Association Between High Sensitivity Troponin I and NTproBNP With Rejection and Graft Loss in Pediatric Heart Transplant Recipients

• Published in: Pediatric transplantation Vol. 28; no. 7; pp. e14858 - n/a
• Main Authors: Magnetta, Defne A., Jackson, Laurel, Zeevi, Adriana, Turnquist, Heth R., Miller, Susan A., West, Shawn C., Murtagh, Gillian, Feingold, Brian
• Format: Journal Article
• Language: English
• Published: Denmark Wiley Subscription Services, Inc 01.11.2024
• Subjects: acute rejection; Adolescent; Biomarkers; Biomarkers - blood; Blood levels; Child; Child, Preschool; Female; Follow-Up Studies; Graft rejection; Graft Rejection - blood; Graft Rejection - diagnosis; Graft Rejection - etiology; graft survival; heart transplant; Heart transplantation; Heart Transplantation - adverse effects; Heart transplants; Humans; Infant; Male; Natriuretic Peptide, Brain - blood; Pediatrics; Peptide Fragments - blood; Proportional Hazards Models; Troponin I; Troponin I - blood; graft survival; heart transplant; acute rejection; biomarkers
• ISSN: 1397-3142; 1399-3046; 1399-3046
• DOI: 10.1111/petr.14858

ABSTRACT Background Troponin I is a blood biomarker of cardiac injury and levels measured using a high‐sensitivity assay after pediatric heart transplantation (HT) have not been described. We sought to assess the association between high‐sensitivity troponin I (hsTnI) and N‐terminal pro‐B‐type natriuretic peptide (NTproBNP) with treated acute rejection (AR) and graft loss in pediatric heart transplant (HT) recipients. Methods Serum was collected and banked from pediatric HT recipients prior to cardiac catheterization. Patients with samples drawn within 365 days post‐HT were included and followed for up to 5 years. Generalized linear mixed‐effect models examined the association between hsTnI and treated AR using a random intercept per patient. Cox proportional hazards models tested the association between maximal hsTnI and NT‐proBNP and death/graft loss. Results HsTnI and NTproBNP values decline in the weeks following HT, after which these biomarkers stabilize. HsTnI was higher in AR versus no AR (6.2 vs. 3.5 ng/L, p < 0.001); doubling of hsTnI increased the odds of AR by 33% (p = 0.004). HsTnI showed moderate discrimination for AR with an AUC of 0.811 (95% CI 0.76, 0.87) and a NPV of 96.4% (95% CI 93.0, 98.1). Elevation in NT‐proBNP was not associated with AR. In multivariable Cox modeling, a doubling of maximal NT‐proBNP was associated with graft loss (HR 8.96, p = 0.014). Conclusions In this pediatric HT cohort, HsTnI was moderately discriminative for AR and higher maximal NT‐proBNP was associated with graft loss. HsTnI may add value in pediatric HT non‐invasive AR surveillance, and elevated NTproBNP could suggest an increased risk of graft loss. In pediatric heart transplantation, elevated high sensitivity troponin I is associated with acute rejection and a higher maximal NTproBNP value is seen in those who experience graft loss. These readily available biomarkers may add to our toolkit for noninvasive graft monitoring in pediatric heart transplantation.

### [Exercise instructions]
List every main author named in the record of the pediatric heart transplant biomarker study. Base every answer solely on the text above.

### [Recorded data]

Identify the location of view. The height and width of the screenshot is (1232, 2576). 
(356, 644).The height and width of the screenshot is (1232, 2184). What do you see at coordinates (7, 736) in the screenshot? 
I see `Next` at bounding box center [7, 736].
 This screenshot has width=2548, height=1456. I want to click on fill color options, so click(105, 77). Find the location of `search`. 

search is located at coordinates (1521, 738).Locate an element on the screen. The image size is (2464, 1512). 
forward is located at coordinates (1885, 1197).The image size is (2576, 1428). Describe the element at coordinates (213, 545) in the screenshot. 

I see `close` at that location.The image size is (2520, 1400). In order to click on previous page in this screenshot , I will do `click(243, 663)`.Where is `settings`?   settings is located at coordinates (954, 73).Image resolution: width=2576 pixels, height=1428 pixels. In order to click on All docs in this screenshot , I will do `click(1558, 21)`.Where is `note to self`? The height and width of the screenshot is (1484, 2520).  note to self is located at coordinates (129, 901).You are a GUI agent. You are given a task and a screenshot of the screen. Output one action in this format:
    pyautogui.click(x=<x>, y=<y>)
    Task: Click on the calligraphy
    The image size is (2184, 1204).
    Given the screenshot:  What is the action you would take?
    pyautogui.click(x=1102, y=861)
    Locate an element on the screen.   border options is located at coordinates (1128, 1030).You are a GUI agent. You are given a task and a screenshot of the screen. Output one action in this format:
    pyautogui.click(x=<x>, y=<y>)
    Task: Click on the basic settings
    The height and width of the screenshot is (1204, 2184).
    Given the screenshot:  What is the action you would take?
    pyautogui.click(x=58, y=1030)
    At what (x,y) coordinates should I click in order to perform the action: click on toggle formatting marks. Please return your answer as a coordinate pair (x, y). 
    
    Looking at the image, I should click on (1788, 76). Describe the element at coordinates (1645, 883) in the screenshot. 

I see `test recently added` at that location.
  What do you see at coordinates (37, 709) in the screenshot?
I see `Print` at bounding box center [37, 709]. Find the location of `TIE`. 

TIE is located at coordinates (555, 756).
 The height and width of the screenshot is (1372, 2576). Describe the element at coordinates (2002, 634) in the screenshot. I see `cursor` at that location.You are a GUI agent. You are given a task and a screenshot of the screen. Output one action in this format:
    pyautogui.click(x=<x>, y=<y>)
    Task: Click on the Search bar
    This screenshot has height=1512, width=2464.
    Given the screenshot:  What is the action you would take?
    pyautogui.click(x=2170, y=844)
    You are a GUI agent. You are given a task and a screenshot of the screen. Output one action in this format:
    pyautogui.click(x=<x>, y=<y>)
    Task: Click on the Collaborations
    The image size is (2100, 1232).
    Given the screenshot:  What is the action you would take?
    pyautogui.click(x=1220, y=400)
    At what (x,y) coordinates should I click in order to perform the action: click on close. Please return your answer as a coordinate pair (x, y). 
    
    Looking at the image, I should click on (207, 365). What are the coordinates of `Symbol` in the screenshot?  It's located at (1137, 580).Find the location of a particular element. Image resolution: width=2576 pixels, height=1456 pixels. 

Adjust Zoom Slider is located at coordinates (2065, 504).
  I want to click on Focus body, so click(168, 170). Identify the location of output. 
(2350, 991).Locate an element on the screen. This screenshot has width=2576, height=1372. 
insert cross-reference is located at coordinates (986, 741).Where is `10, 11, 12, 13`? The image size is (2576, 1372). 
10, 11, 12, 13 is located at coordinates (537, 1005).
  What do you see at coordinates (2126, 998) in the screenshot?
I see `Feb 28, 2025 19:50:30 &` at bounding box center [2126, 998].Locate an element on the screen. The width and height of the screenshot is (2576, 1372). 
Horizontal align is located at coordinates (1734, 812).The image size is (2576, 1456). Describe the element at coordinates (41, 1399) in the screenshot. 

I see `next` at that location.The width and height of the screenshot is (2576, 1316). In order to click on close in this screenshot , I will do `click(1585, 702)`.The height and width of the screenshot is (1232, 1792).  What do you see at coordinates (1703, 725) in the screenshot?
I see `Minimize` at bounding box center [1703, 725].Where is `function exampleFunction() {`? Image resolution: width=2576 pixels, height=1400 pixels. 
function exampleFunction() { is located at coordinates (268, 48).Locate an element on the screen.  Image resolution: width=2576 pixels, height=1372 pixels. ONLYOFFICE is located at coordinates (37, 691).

### [Exercise output]
- Magnetta, Defne A.
- Jackson, Laurel
- Zeevi, Adriana
- Turnquist, Heth R.
- Miller, Susan A.
- West, Shawn C.
- Murtagh, Gillian
- Feingold, Brian